Nodejs practical experience: eventproxy module controls concurrency_node.js
Goal
Create a lesson4 project and write code in it.
The entry point of the code is app.js. When node app.js is called, it will output the titles, links and chapters of all topics on the CNode (https://cnodejs.org/) community homepage. A comment, in json format.
Output example:
[ { "title": "【公告】发招聘帖的同学留意一下这里", "href": "http://cnodejs.org/topic/541ed2d05e28155f24676a12", "comment1": "呵呵呵呵" }, { "title": "发布一款 Sublime Text 下的 JavaScript 语法高亮插件", "href": "http://cnodejs.org/topic/54207e2efffeb6de3d61f68f", "comment1": "沙发!" } ]
Challenge
Based on the above goal, output the author of comment1 and his points value in the cnode community.
Example:
[ { "title": "【公告】发招聘帖的同学留意一下这里", "href": "http://cnodejs.org/topic/541ed2d05e28155f24676a12", "comment1": "呵呵呵呵", "author1": "auser", "score1": 80 }, ... ]
Knowledge Points
Experience the beauty of Node.js’ callback hell
Learn to use eventproxy, a tool to control concurrency
Course content
In this chapter we come to the most awesome part of Node.js - asynchronous concurrency.
In the previous lesson, we introduced how to use superagent and cheerio to get the homepage content.
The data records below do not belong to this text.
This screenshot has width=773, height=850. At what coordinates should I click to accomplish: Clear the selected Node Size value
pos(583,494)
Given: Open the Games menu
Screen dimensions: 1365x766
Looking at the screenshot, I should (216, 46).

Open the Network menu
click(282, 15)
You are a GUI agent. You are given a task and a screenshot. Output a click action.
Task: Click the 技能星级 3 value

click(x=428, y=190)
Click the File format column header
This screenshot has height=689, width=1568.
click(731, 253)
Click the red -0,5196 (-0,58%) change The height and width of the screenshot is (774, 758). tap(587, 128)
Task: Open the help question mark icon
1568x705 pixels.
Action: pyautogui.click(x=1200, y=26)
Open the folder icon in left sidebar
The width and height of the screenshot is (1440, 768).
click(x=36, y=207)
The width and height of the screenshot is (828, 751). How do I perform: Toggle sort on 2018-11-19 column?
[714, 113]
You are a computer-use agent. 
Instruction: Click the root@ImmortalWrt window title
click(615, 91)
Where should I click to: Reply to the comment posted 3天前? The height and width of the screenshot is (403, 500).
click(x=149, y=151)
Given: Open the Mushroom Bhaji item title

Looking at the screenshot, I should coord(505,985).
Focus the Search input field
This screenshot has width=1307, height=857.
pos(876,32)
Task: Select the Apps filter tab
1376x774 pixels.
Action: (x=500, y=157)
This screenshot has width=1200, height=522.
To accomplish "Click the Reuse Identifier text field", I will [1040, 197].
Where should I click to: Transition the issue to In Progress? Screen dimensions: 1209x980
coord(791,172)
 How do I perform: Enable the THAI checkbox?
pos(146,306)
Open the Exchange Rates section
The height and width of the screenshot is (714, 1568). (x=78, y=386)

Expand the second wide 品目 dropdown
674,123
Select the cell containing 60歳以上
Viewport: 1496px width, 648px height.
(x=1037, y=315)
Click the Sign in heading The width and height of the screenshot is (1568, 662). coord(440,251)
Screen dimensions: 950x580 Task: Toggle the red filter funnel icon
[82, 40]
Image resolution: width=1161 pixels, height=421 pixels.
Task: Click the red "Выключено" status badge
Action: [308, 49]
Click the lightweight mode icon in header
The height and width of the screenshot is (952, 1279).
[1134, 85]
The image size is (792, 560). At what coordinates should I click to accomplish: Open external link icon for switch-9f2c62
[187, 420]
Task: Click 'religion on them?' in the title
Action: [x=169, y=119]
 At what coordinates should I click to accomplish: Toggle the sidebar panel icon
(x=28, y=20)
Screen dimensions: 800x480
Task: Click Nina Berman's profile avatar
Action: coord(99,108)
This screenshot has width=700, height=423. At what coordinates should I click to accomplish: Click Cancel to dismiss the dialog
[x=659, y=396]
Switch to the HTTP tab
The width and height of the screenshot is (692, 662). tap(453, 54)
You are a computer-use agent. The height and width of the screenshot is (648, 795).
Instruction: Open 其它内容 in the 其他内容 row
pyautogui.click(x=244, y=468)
It only needs to initiate an http get request. But this time, we need to retrieve the first comment of each topic, which requires us to initiate a request for the link of each topic and use cheerio to retrieve the first comment.
CNode currently has 40 topics per page, so we need to initiate 1 40 requests to achieve our goal in this lesson.
We initiated the latter 40 requests concurrently :), and we will not encounter multi-threading or locking. The concurrency model of Node.js is different from multi-threading, so abandon those concepts. To be more specific, I won't go into scientific issues such as why asynchronous is asynchronous and why Node.js can be single-threaded but concurrent. For students who are interested in this aspect, I highly recommend @puling's "Nine Lights and One Deep Node.js": http://book.douban.com/subject/25768396/.
Some friends who are more sophisticated may have heard of concepts such as promises and generators. But as for me, I can only talk about callbacks. The main reason is that I personally only like callbacks.
We need to use three libraries for this course: superagent cheerio eventproxy(https://github.com/JacksonTian/eventproxy )
You can do the scaffolding work yourself, and we will write the program together step by step.
First app.js should look like this
var eventproxy = require('eventproxy'); var superagent = require('superagent'); var cheerio = require('cheerio'); // url 模块是 Node.js 标准库里面的 // http://nodejs.org/api/url.html var url = require('url'); var cnodeUrl = 'https://cnodejs.org/'; superagent.get(cnodeUrl) .end(function (err, res) { if (err) { return console.error(err); } var topicUrls = []; var $ = cheerio.load(res.text); // 获取首页所有的链接 $('#topic_list .topic_title').each(function (idx, element) { var $element = $(element); // $element.attr('href') 本来的样子是 /topic/542acd7d5d28233425538b04 // 我们用 url.resolve 来自动推断出完整 url,变成 // https://cnodejs.org/topic/542acd7d5d28233425538b04 的形式 // 具体请看 http://nodejs.org/api/url.html#url_url_resolve_from_to 的示例 var href = url.resolve(cnodeUrl, $element.attr('href')); topicUrls.push(href); }); console.log(topicUrls); });
Run node app.js
The output is as shown below:
OK, now we have got the addresses of all urls. Next, we crawl all these addresses and we are done. Node.js is that simple.
Before crawling, we still need to introduce the eventproxy library.
Students who have written asynchronously in js should all know that if you want to obtain data from two or three addresses concurrently and asynchronously, and after obtaining the data, use these data together, the conventional way of writing is to maintain one yourself counter.
First define a var count = 0, and then count every time the crawl is successful. If you want to capture data from three sources, since you don’t know who will complete these asynchronous operations first, then every time the capture is successful, check count === 3. When the value is true, use another function to continue the operation.
Eventproxy plays the role of this counter. It helps you manage whether these asynchronous operations are completed. After completion, it will automatically call the processing function you provided and pass the captured data as parameters.
Assuming that we do not use eventproxy or counters, the way to capture three sources is as follows:
// Refer to jquery’s $.get method
$.get("http://data1_source", function (data1) { // something $.get("http://data2_source", function (data2) { // something $.get("http://data3_source", function (data3) { // something var html = fuck(data1, data2, data3); render(html); }); }); });
Everyone has written the above code. First get data1, then get data2, then get data3, then fuck them and output.
But everyone should have thought that in fact, the data from these three sources can be obtained in parallel. The acquisition of data2 does not depend on the completion of data1, and similarly, data3 does not depend on data2.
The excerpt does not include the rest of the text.